## Source:
▬▬▬▬▬▬▬▬▬▬

(by Allister Gerrard, July 2005)
A mixed climb in the Alps.
Following our trip to Mt. Elbrus (5642m) in the Caucasus, Russia, in 2004, John Gorman and I chatted about what next? The following year, I was seriously thinking of going to the Alps myself, so I decided to give John a call.
On the evening of Saturday the 25th June 2005 (following on from U2 in Croker the night before) I met up with John in Chamonix. Over the next 4-5 days we would climb Ciaforon, Gran Paradiso and Mont Blanc. Although John and I had been to Scotland in winter, at the time we were not confident in our Alpine skills so we decided to hire ourselves an Alpine guide, Julie-Ann Clyma.
Julie-Ann drove us through the Mont Blanc tunnel from France and into Italy. On the drive the views were magnificent; Julie-Ann pointed out the impressive North face of Mont Blanc and some famous climbs she had done involving ridges and pillars, overnight bivvies on cliff edges, and so on. This woman had had some climbing CV (not to mention her PhD) – the Alps, Alaska, South America, and some first ascents. She had also been on four 8000m peaks, including the greatest of them all, K2.

▬▬▬▬▬▬▬▬▬▬

## Set exercise 1:
Answer these questions using the account of the Alpine climb.
(a) What height does it give for Mt. Elbrus?
(b) On what date did the writer meet up with John in Chamonix?
(c) Which tunnel did Julie-Ann drive through?
## Set exercise 2:
Extend the account of the Alpine climb, beginning after its final sentence.
The entries that follow have no connection to the Alpine climbing account.

## Information provided:
▬▬▬▬▬▬▬▬▬▬

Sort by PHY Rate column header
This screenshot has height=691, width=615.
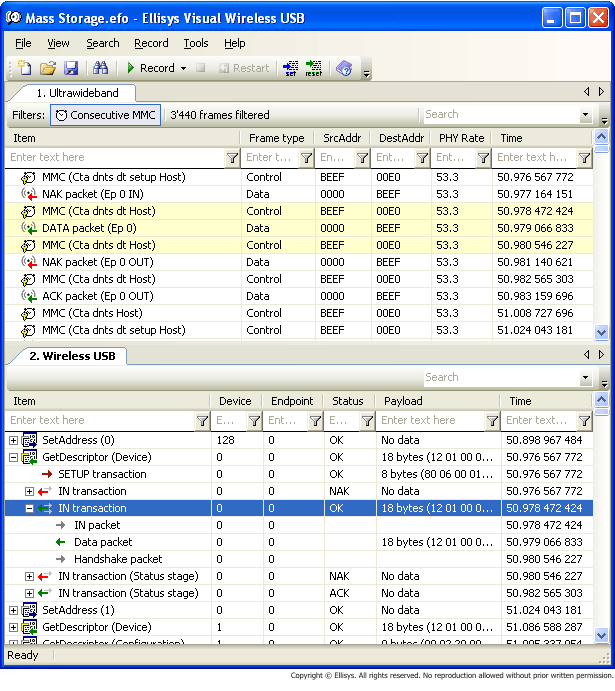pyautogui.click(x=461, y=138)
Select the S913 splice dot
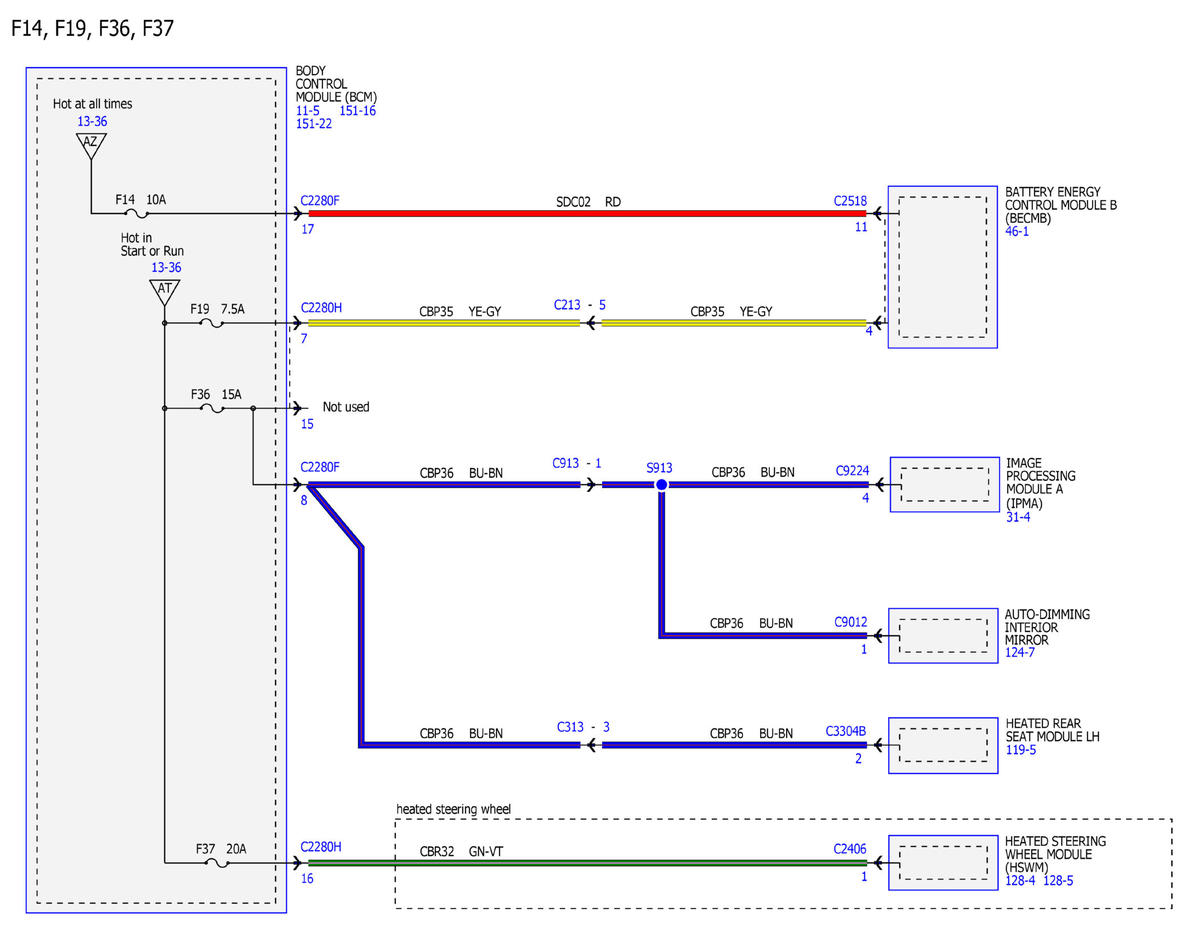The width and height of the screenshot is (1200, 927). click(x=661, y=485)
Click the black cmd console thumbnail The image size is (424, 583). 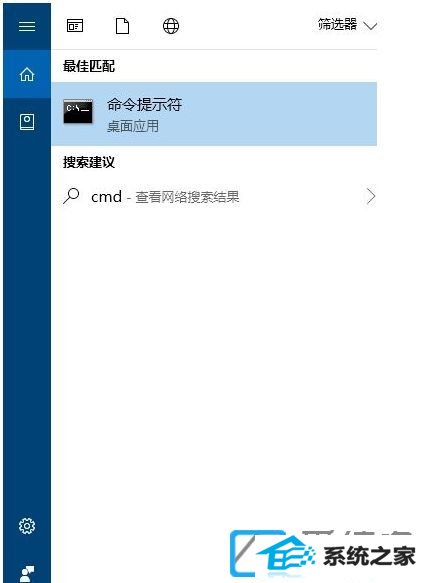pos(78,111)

▬▬▬▬▬▬▬▬▬▬

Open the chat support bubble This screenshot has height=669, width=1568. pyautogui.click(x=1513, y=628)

▬▬▬▬▬▬▬▬▬▬

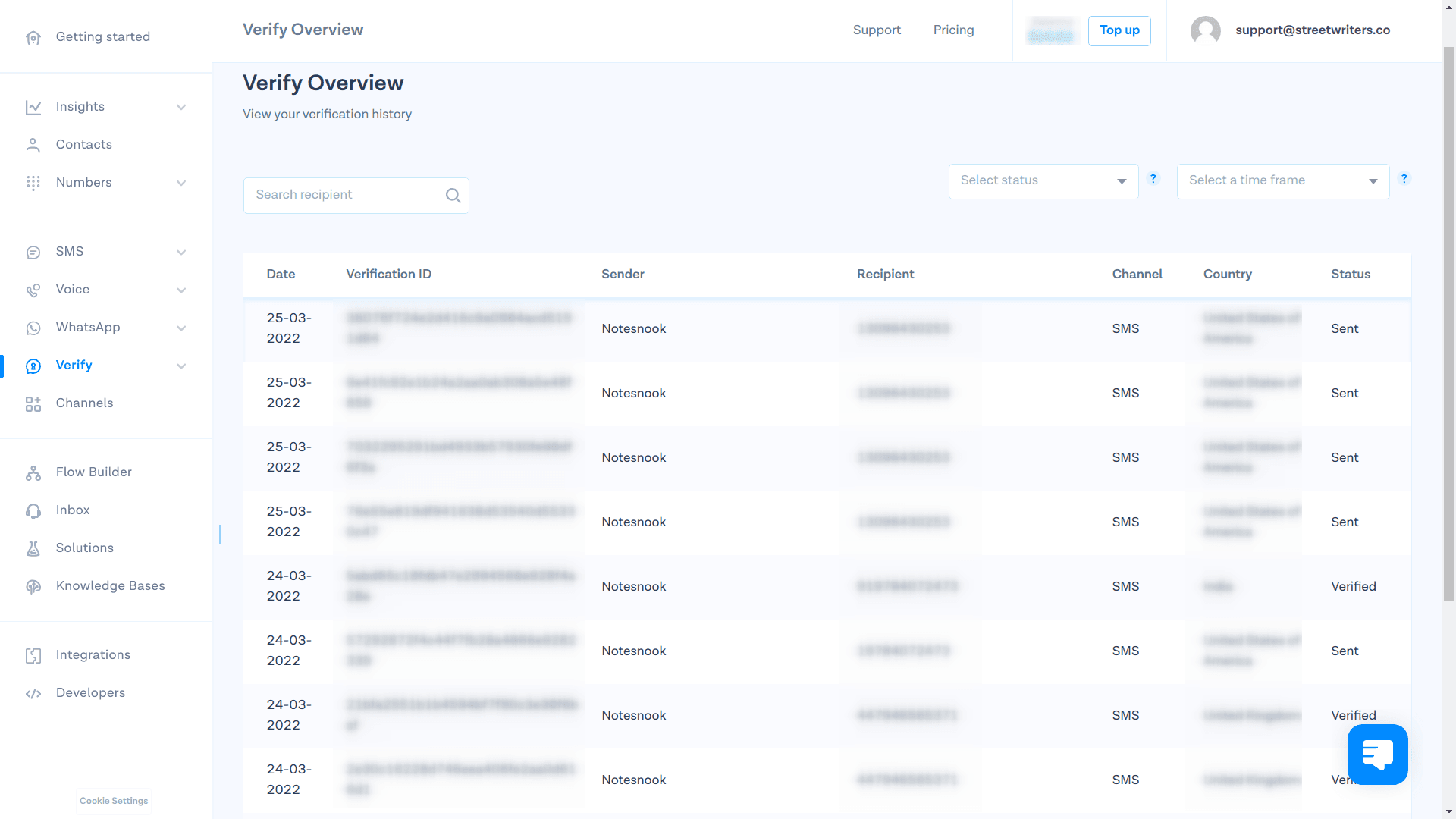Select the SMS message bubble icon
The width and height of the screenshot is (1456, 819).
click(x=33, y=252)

▬▬▬▬▬▬▬▬▬▬

## Answer 1:
(a) 5642m
(b) Saturday the 25th June 2005
(c) The Mont Blanc tunnel

## Answer 2:
A few hours later we began our trek up to the Vittorio Emanuele II hut (2735m), the refuge at Gran Paradiso national park. On the walk up we enjoyed tremendous views of glaciated rivers and falls thundering down the mountains, winding zig-zag paths, wild animals and good weather. After dinner at the hut we practiced our ropework for the climb the next day – our first climb of the trip, an attempt on Mt. Ciaforon, as an acclimatisation climb for later climbs planned on the trip. We headed to bed at 9pm, drifting off about 11pm, then being woke up at 4.45am the next morning. What am I doing here I thought, it’s my holidays, getting up at this hour, why didn’t I just go to a beach in Spain, rather than stepping out into the freezing morning. Julie-Ann reminded us that we were here out of choice; I could hear Shay O’Hanlon in my head, you do it because it’s hard, because you enjoy the challenge, because going to a beach is boring, hmmm. OK, I do like the mountains, time to get up, besides the challenge ahead had looked exciting. Out the door we trod at 6am, the sun just rising, we crossed over some rocks, boulders, glaciated streams to the edge of the glacier. We roped up together and moving together gradually made our way up the huge gently-sloped glacier, with La Tresenta (3609m) on our left, up the west side of Ciaforon.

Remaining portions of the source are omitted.